Task details: Rewrite the records below with every instance of "At what coordinates should I click to accomplish" changed to "Where should I tap to accomplish", and reproduce all other text unchanged.
─── Excerpted data
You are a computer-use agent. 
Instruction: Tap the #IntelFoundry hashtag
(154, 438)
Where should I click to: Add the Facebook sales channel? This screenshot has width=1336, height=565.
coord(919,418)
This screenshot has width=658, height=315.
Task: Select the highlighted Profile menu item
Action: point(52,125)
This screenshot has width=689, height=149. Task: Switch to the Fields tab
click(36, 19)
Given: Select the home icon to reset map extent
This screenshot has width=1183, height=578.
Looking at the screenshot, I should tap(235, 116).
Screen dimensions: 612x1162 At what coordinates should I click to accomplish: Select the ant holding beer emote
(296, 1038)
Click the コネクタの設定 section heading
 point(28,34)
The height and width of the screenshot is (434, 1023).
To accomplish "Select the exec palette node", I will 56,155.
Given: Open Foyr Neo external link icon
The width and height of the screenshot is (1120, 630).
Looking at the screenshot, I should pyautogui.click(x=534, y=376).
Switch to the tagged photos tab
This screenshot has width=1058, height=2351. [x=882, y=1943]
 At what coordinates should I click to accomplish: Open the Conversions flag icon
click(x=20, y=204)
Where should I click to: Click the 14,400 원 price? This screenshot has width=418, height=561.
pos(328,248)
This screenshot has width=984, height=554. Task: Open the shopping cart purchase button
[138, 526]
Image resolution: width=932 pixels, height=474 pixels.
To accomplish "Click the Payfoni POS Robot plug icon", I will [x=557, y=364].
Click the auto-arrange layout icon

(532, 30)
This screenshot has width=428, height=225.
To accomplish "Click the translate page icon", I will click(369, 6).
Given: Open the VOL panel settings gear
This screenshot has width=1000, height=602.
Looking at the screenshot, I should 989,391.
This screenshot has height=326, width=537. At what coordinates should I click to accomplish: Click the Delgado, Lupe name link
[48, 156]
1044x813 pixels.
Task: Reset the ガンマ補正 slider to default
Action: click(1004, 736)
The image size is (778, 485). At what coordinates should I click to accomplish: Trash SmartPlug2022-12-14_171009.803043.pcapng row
──────
Exercise solution:
You are a computer-use agent. 
Instruction: Tap the #IntelFoundry hashtag
(154, 438)
Where should I click to: Add the Facebook sales channel? This screenshot has width=1336, height=565.
coord(919,418)
This screenshot has width=658, height=315.
Task: Select the highlighted Profile menu item
Action: point(52,125)
This screenshot has width=689, height=149. Task: Switch to the Fields tab
click(36, 19)
Given: Select the home icon to reset map extent
This screenshot has width=1183, height=578.
Looking at the screenshot, I should tap(235, 116).
Screen dimensions: 612x1162 Where should I tap to accomplish: Select the ant holding beer emote
(296, 1038)
Click the コネクタの設定 section heading
 point(28,34)
The height and width of the screenshot is (434, 1023).
To accomplish "Select the exec palette node", I will 56,155.
Given: Open Foyr Neo external link icon
The width and height of the screenshot is (1120, 630).
Looking at the screenshot, I should pyautogui.click(x=534, y=376).
Switch to the tagged photos tab
This screenshot has width=1058, height=2351. [x=882, y=1943]
 Where should I tap to accomplish: Open the Conversions flag icon
click(x=20, y=204)
Where should I click to: Click the 14,400 원 price? This screenshot has width=418, height=561.
pos(328,248)
This screenshot has width=984, height=554. Task: Open the shopping cart purchase button
[138, 526]
Image resolution: width=932 pixels, height=474 pixels.
To accomplish "Click the Payfoni POS Robot plug icon", I will [x=557, y=364].
Click the auto-arrange layout icon

(532, 30)
This screenshot has width=428, height=225.
To accomplish "Click the translate page icon", I will click(369, 6).
Given: Open the VOL panel settings gear
This screenshot has width=1000, height=602.
Looking at the screenshot, I should 989,391.
This screenshot has height=326, width=537. Where should I tap to accomplish: Click the Delgado, Lupe name link
[48, 156]
1044x813 pixels.
Task: Reset the ガンマ補正 slider to default
Action: click(1004, 736)
The image size is (778, 485). Where should I tap to accomplish: Trash SmartPlug2022-12-14_171009.803043.pcapng row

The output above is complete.